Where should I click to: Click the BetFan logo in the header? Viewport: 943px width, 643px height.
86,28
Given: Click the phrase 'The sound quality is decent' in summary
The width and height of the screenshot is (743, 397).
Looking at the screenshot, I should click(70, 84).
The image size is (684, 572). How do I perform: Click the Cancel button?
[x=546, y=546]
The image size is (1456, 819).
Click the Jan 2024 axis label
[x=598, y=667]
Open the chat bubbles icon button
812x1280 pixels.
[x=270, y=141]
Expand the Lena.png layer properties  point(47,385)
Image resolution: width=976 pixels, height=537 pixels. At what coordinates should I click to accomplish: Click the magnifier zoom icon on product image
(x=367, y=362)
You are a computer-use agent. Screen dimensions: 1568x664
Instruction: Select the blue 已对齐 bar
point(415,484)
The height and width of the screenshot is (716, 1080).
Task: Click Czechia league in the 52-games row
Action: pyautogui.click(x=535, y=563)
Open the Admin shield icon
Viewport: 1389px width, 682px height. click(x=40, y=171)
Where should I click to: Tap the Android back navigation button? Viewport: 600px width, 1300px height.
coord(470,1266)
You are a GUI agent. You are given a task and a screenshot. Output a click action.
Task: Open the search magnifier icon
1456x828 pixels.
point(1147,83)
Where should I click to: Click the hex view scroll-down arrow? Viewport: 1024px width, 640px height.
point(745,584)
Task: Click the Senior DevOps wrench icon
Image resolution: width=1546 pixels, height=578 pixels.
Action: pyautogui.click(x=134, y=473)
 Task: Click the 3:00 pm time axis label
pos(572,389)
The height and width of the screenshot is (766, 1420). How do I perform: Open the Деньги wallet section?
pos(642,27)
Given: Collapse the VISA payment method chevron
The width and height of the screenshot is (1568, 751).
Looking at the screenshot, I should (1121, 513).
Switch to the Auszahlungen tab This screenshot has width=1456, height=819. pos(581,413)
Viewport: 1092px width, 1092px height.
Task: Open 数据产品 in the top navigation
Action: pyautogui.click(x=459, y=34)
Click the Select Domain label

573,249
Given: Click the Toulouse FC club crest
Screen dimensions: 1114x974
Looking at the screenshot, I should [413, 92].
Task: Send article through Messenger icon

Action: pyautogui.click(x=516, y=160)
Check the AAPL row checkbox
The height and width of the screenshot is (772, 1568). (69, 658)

• _Activity_
Return all lines in the data that include the word "agent".

• _Result below_
You are a computer-use agent. Screen dimensions: 1568x664
You are a GUI agent. You are given a task and a screenshot. Output a click action.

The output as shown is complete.